The Chinese from Kaiping who went to the U.S.A, Canada, or other places, hoping to find gold at the gold-fields, whether they found work there, or on the railroad, or in opening new land for agriculture, in every case had to accept very hard labour. They made huge sacrifices. By the later years of the nineteenth century, however, they had passed the period of the greatest hardships, and were beginning to amass some savings. Especially after the First World War, the U.S.A., Canada, and other countries, went through a period of rapid economic growth. Equally, the fortunes of the Overseas Chinese improved steadily in this period.

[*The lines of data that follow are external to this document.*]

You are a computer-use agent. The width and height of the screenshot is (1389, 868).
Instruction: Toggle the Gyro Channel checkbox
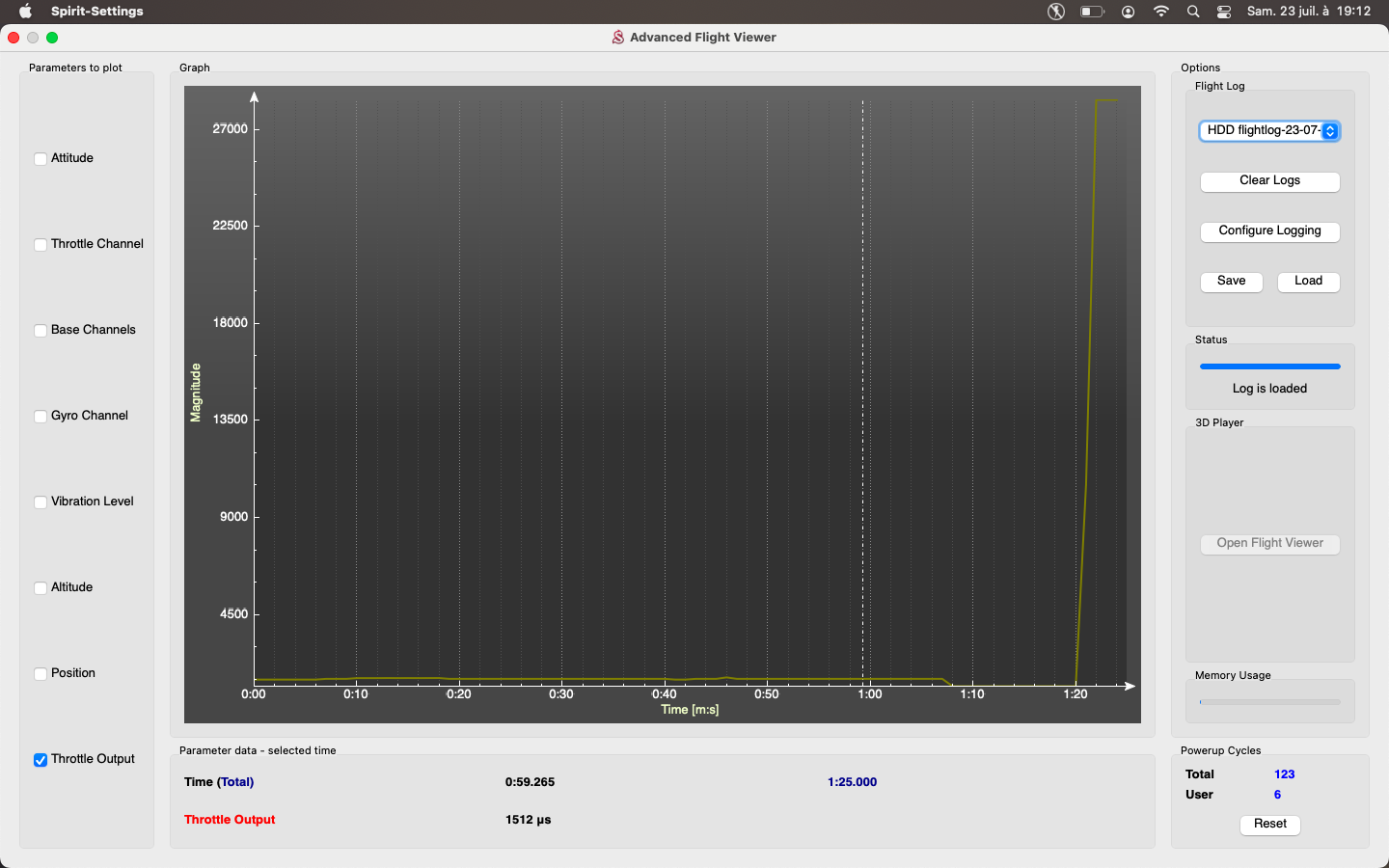click(41, 417)
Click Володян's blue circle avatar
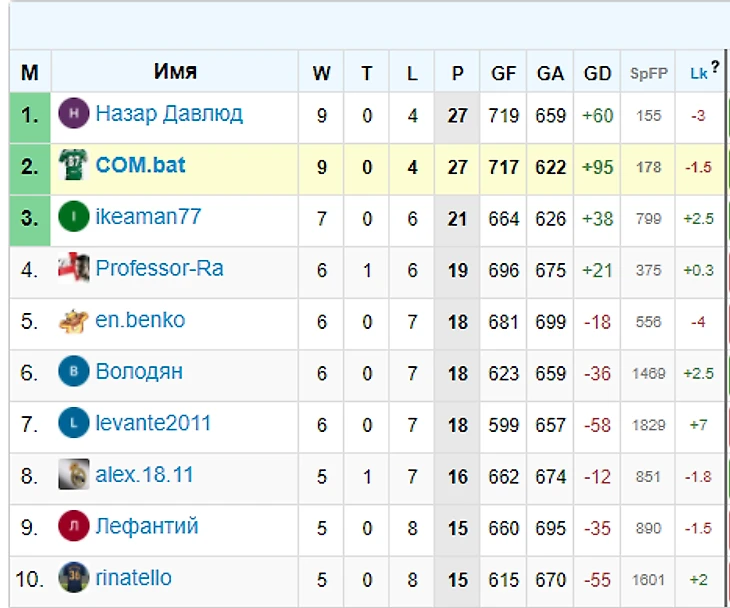This screenshot has height=608, width=730. [74, 372]
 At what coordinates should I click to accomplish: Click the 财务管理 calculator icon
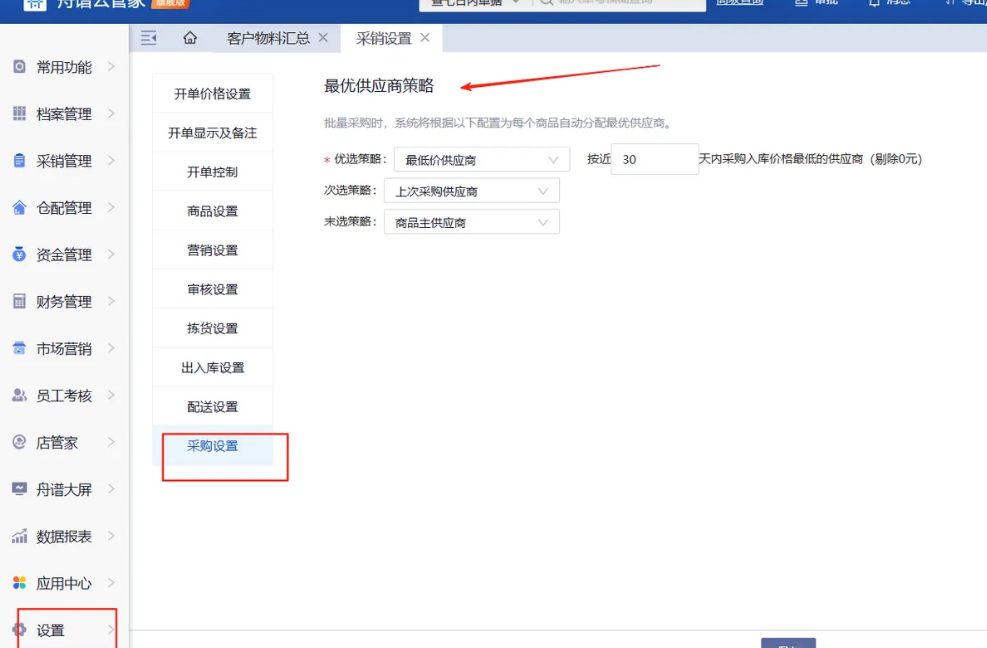click(x=19, y=302)
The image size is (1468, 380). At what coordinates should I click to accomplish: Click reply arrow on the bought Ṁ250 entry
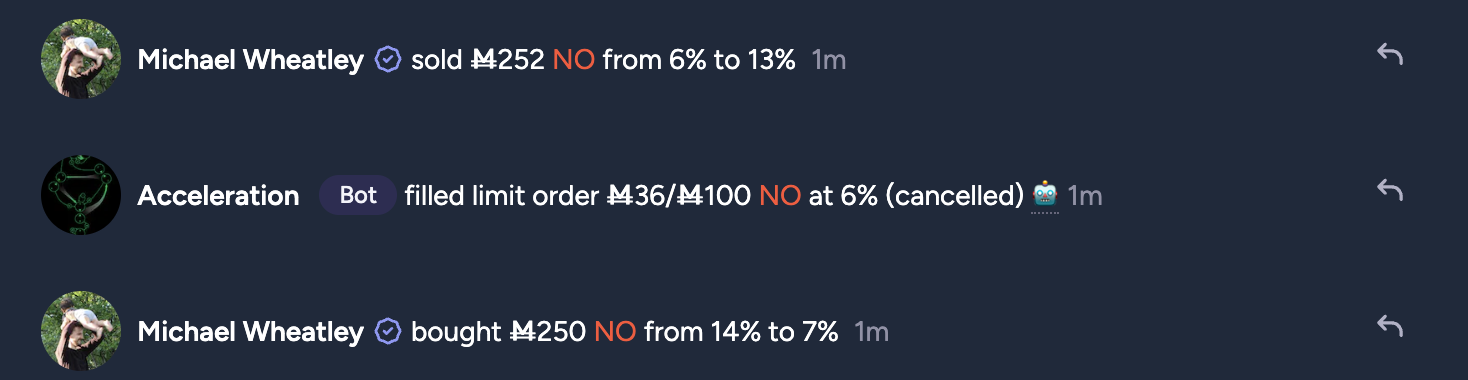point(1390,325)

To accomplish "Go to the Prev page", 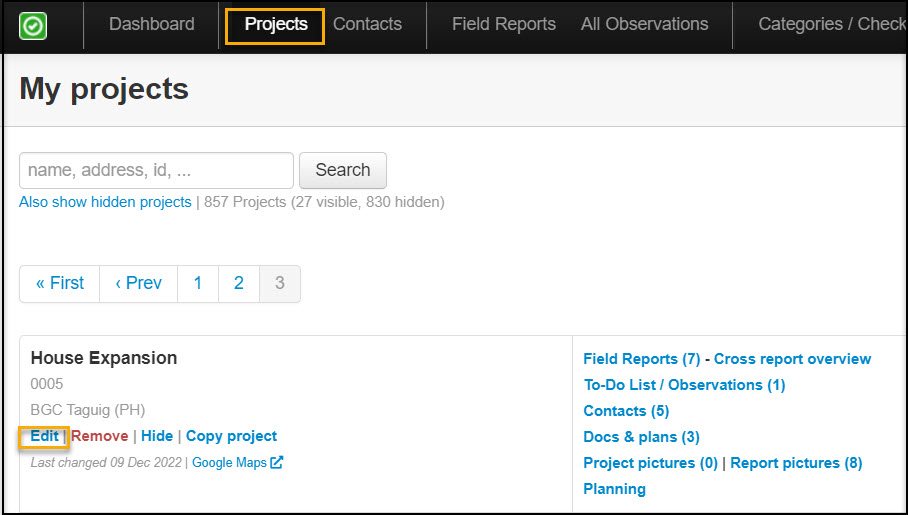I will coord(138,283).
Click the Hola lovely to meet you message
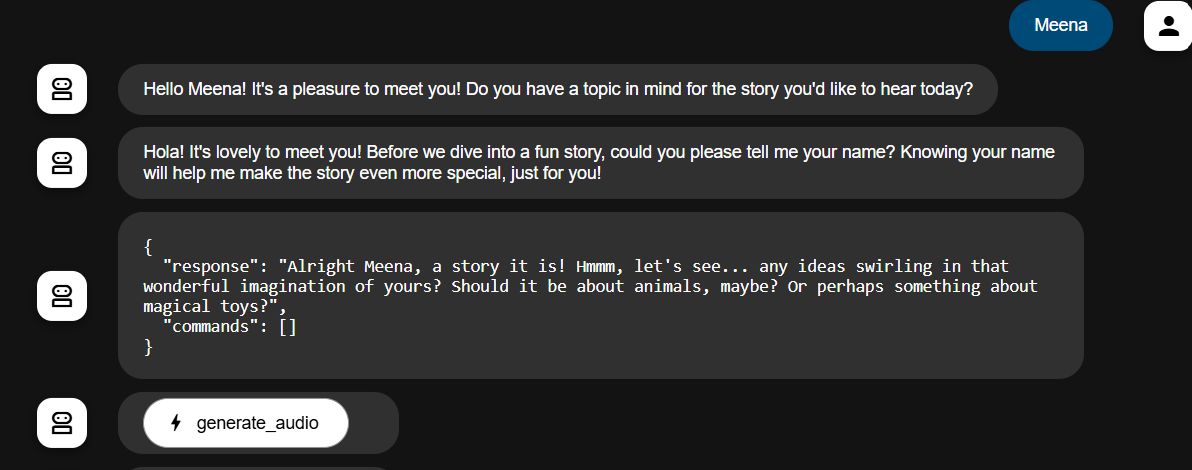The width and height of the screenshot is (1192, 470). [x=600, y=162]
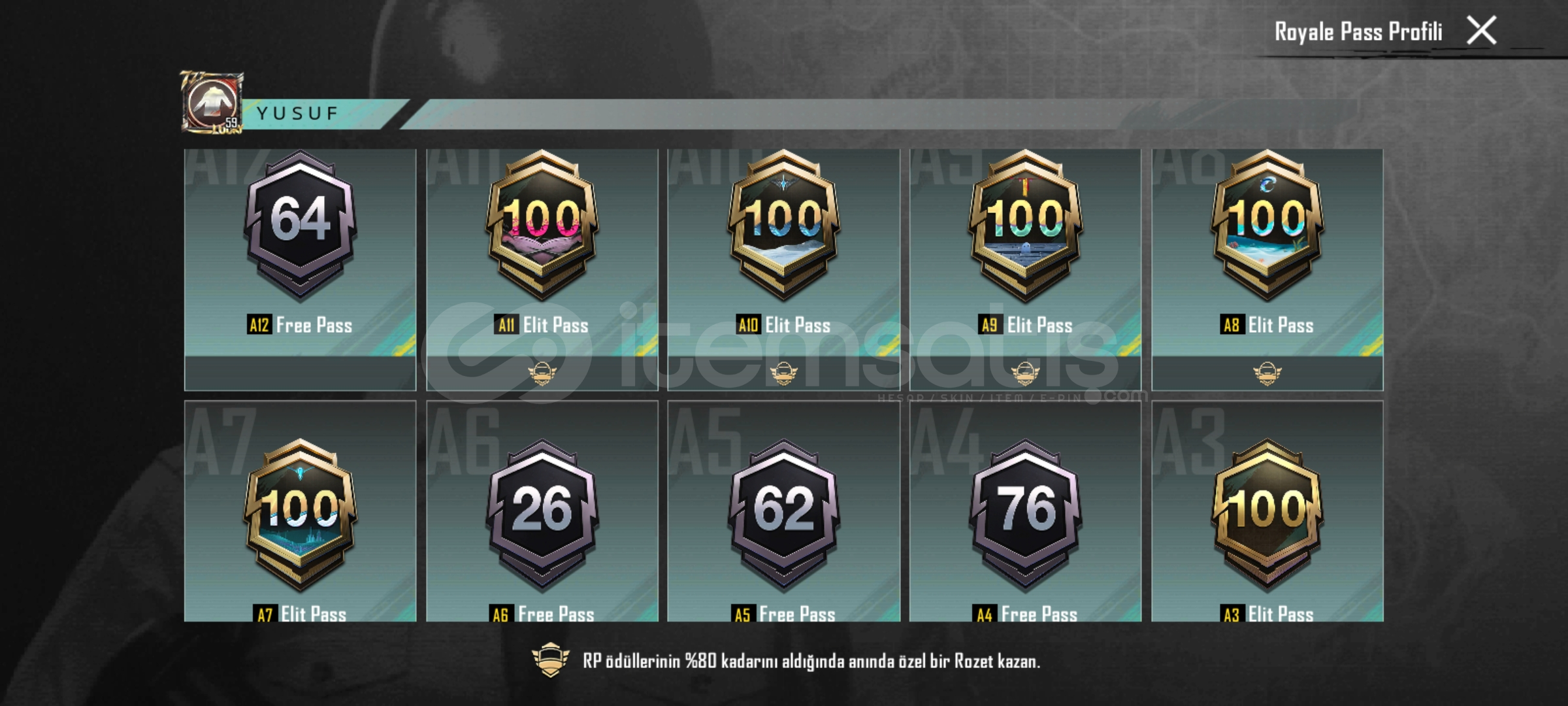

However, although the part played by the Overseas Chinese from Kaiping in the economic development of the U.S.A, Canada and elsewhere was extremely significant, they achieved no recognition or status there. From 1882, when the U.S.A. began regulating the inflow of the Chinese, the Overseas Chinese from Kaiping had to live under a regime of extremely unfair social regulations, and in an atmosphere of legal restraints. Living in such a poor social environment, their sole hope and dream, the aspiration of all their hard work, was to return to their native villages, and invest their savings in building a house there, buying fields, and marrying there. They wanted, with all their hearts, to bring their hard-earned savings back to Kaiping. In Kaiping they wanted to build Diaolou in their villages, and to invest all their savings there. The villages from which the Overseas Chinese came became filled as well with villas, and new villages built by the Overseas Chinese sprang up.

As well as remittances from the Overseas Chinese still residing abroad, the life-style of those Overseas Chinese who had returned to their villages was also a source of major improvements in the villages.

However, as some of the returned Overseas Chinese families were wealthy, and it was well-known that they had returned to live in their villages, this attracted bandits into Kaiping to raid and rob. The bandits not only plundered the villagers of their valuables, they often took people captive for ransom. From the 1st Year of the Republic (1912) to the 19th Year (1930), Kaiping suffered no less than 71 major irruptions of banditry, with well over a hundred people killed, 210 plough-animals driven off, and innumerable valuables stolen. The County City itself was betrayed to them three times, even and the then County Magistrate, Zhu Jianjiang, was captured, and held as a hostage.

In these days of constant banditry, every villager, including the returned Overseas Chinese and their families, all wanted to be able to flee to a Diaolou to seek security there. Because of this need to defend themselves from bandits, the elders of the Kaiping clans, with the Overseas Chinese, began collecting donations to build Diaolou in their villages. Huge numbers of Diaolou, with mixed Chinese and Western design features, were thus built in these years. This caused a massive change in the character of the villages. The large numbers of Diaolou, springing up like trees in a forest, gave the Kaiping villages the appearance of strength, and suggested the presence of a definitely martial spirit.

At the same time when people were building Diaolou, numerous western style villas began to appear in the villages. Together with Diaolou, these villas also served as symbols of villages. Villas usually look nicer and more decorative than Diaolou, and more comfortable to live in.

Of the 1833 Diaolou in Kaiping, 1648 were built between 1900 and 1931. This represents 89.9% of all the Diaolou. Furthermore, most of the villages were built or rebuilt in this same period, either just before, or shortly after 1900. The late nineteenth century to the 1930s was the peak period for the building of the Kaiping villages as we see them today, and of the Diaolou.


Note: Text are cited from the Application Dossier of Kaiping Diaolou and Villages, which was presented to UNESCO's World Heritage Center in 2006.